In Arkansas we are taught to draws labs and what they are for and how to properly handle them. As for time differential we wait to draw them right b4 we arrive at the recieving facility. I don't know about your ER nurses and MD but ours are very grateful for helping them out.
 
ALL national registry medics are taught to draw labs and cultures. Through a varitiy of meathods (angiocath, stright stick, port=a=cath, and we were even taught to access a dailysis shunt (even though I will probly never use that method
QUOTE]

Uhm....you sure about that? Last time I saw a nurse access a port she was telling me about how she needed special training to be able to do so. I know my paramedic curriculum and the curriculum of other students and medics I know did not cover dialysis shunts or fistulas or ports. We did learn how to draw blood but it's never done in the field here.
 
Do you not read well? Read the many other threads AS I STATED IN MY POST for the information. This is ONLY ONE THREAD. Have you NEVER heard of such a thing before? Are you in some sheltered little perfect town in some perfect little one truck ambulance company?

Why are you so concerned about dominion's hospital? What are you trying to start with him now? Do you think that his hospital is so bad it could use an outside consultant? If so, I can definitely refer his management to people who can provide that service. That is not a problem. If he wants to post the name of his hospital and the problems, I'll see what I can do. However, I think the problem for him is not with the hospital but with the ambulance service he works for if you read his posts. Maybe YOU should offer some suggestions to him on how to get his company to do their part in providing the necessary supplies to stock their ambulances.

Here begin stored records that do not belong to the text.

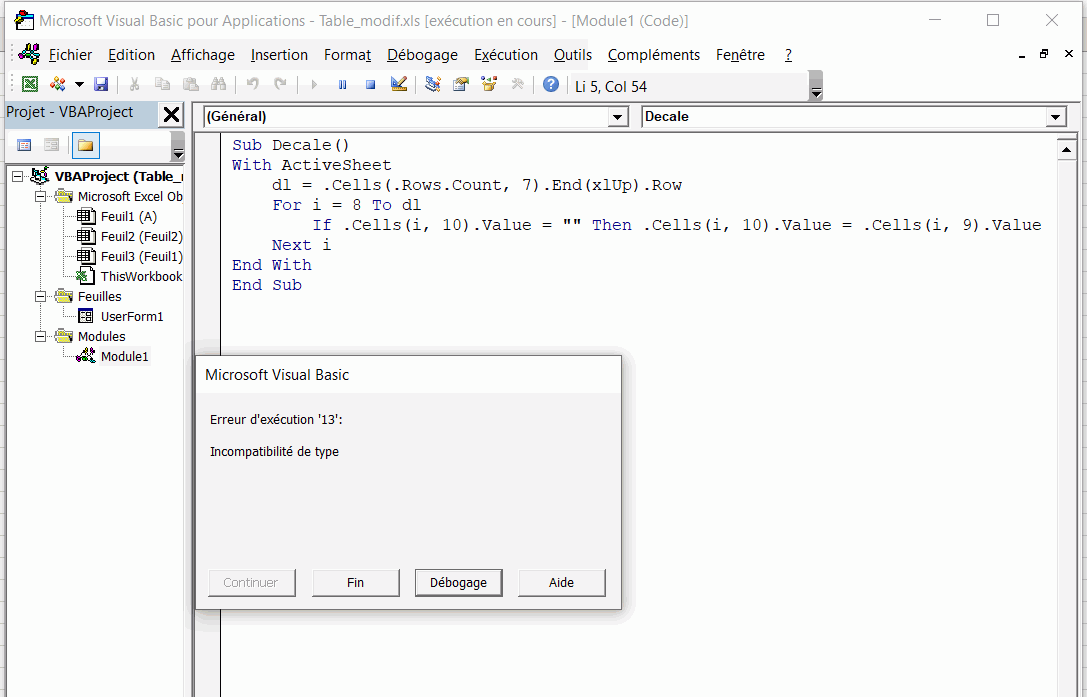Click the View Code button in Project panel
Image resolution: width=1087 pixels, height=697 pixels.
tap(25, 146)
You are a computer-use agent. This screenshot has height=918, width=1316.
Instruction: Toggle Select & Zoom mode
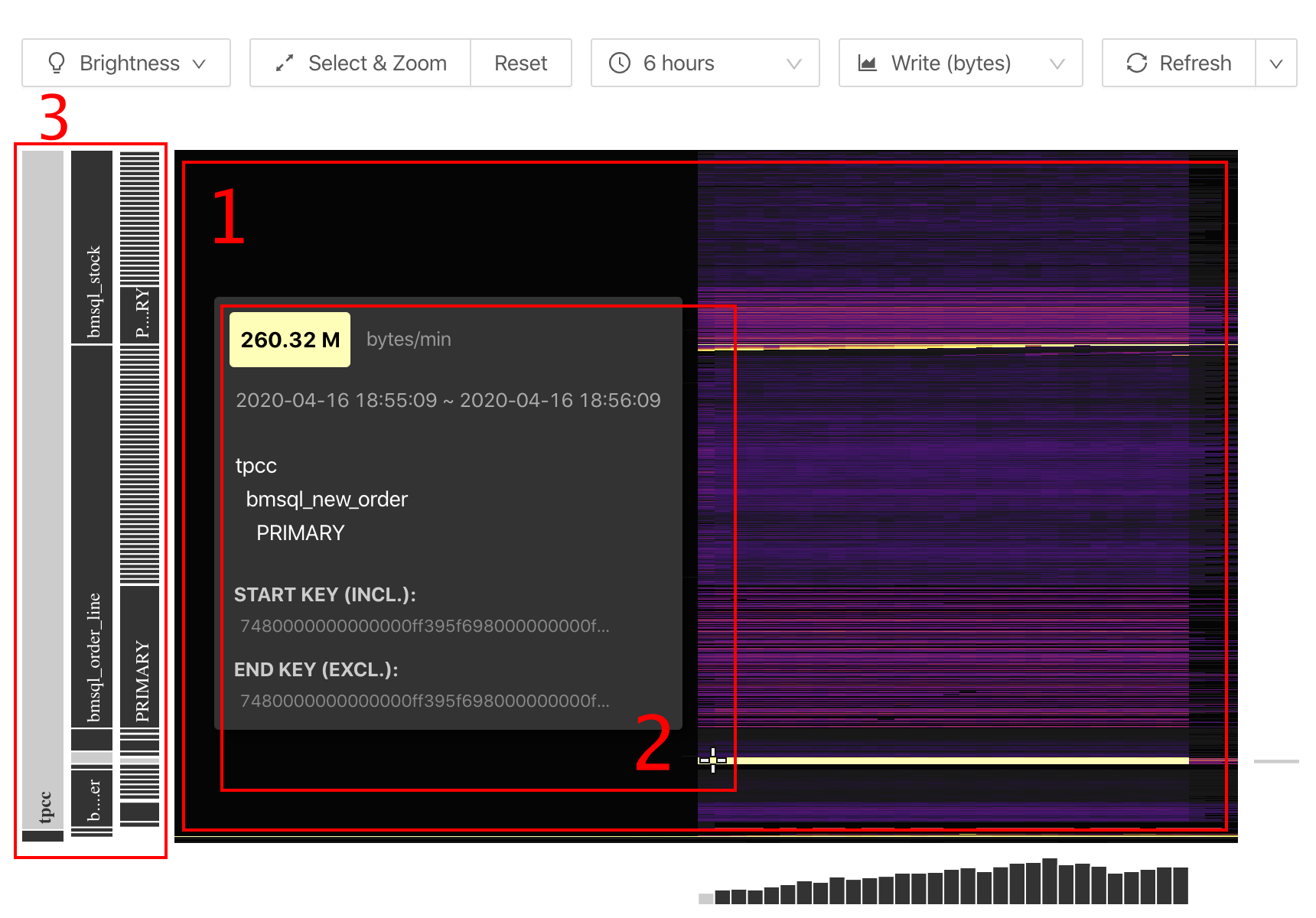[x=360, y=63]
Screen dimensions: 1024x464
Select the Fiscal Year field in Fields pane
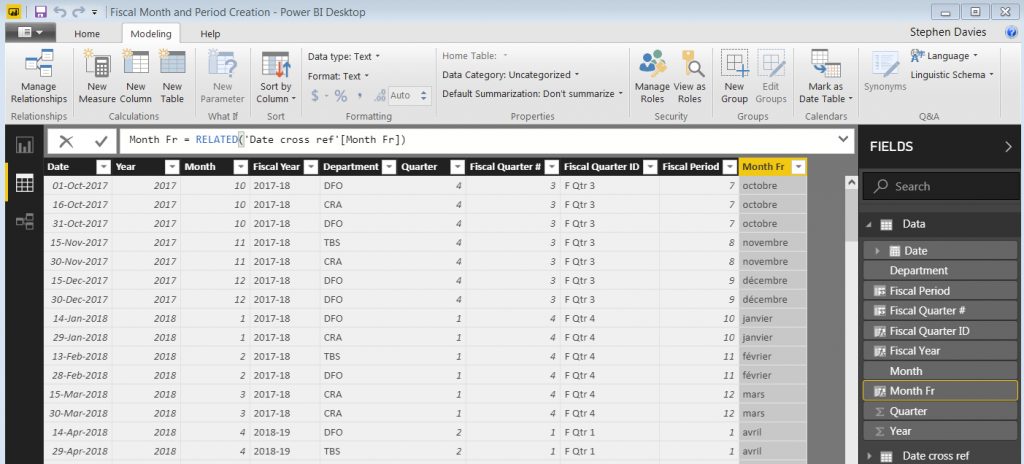click(915, 351)
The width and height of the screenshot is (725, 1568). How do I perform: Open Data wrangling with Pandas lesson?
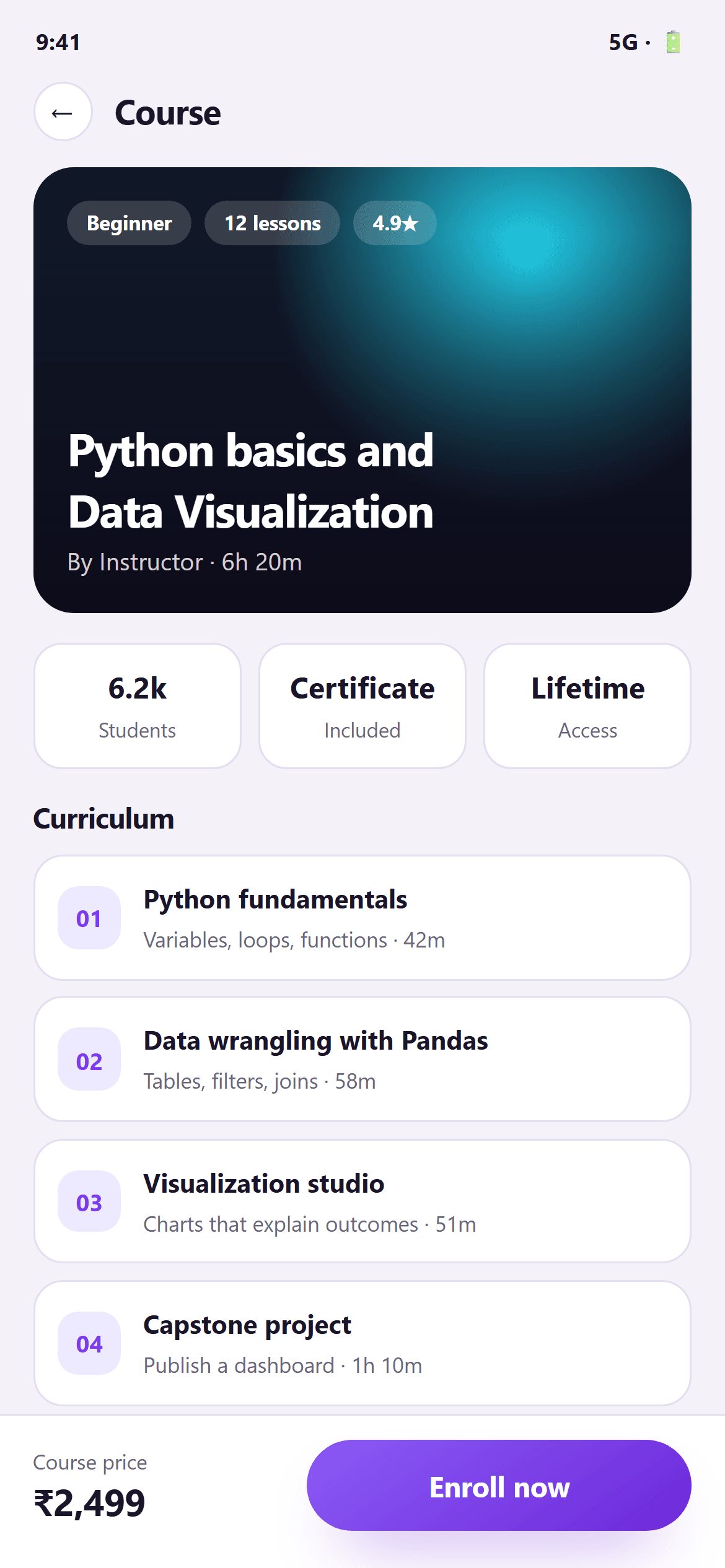click(362, 1060)
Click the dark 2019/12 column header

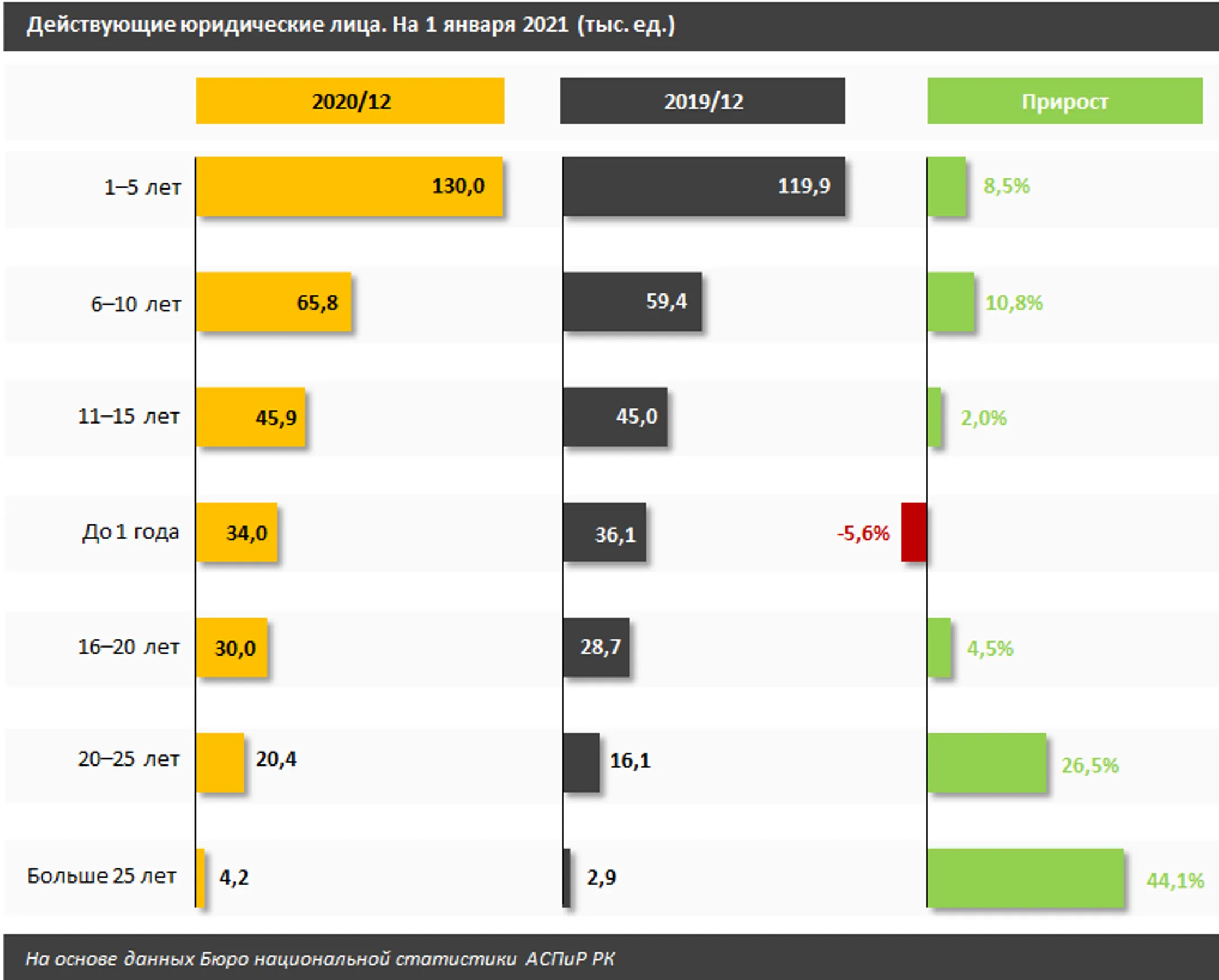[x=703, y=100]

Do you not understand a thing about how a healthcare business is run? Have you no clue about issues concerning budgets? Why do you think the ambulance companies are not supplying certain items? Are you in some sheltered perfect little world where everyone is paid in lollipops?
Oh poor venty...I have read many of the threads here and like I said, while I could be wrong, I can't recall ever seeing someone talk about stealing supplies from a hospital to stock a personal bag. Nor have I seen any posts from the OP of this thread saying that. Since it appears that you have read posts like that so often...mind sharing? Basically, either put up, or shut up. Aside from that, while I don't doubt that equipment goes missing from hospitals (taken by both EMS and hospital workers) I doubt that "much" goes into personal bags (that's not to say that some doesn't), and honestly, using a few posts from an online forum (if those posts even exist) that represents a minuscule percentage of all EMS workers as your justification for saying that...not smart. Perhaps you shouldn't have tried to use non-existent posts as proof.

I only bring up the hospital dominion mentioned because...well...it was the last example before my original post, and the one I referenced. And really, I don't care about the arrangement; doesn't bother me. Apparently it does bother you greatly though, which is why I'm suggesting that you take your infinite knowledge of all medical things and superior wisdom and discuss with the hospital how terribly wrong they are doing things. Mind if I stop the sarcasm now, it's making me sick. Seriously though, like it or not, the situation dominion listed isn't rare or unusual; either get used to it, stop whining, or do something to fix the problem.

I know more than I ever wanted to about budgets and procurement unfortunately.
 
Some ThickenUP packets, little creamers, pain scale chart, and a Japanese nurse.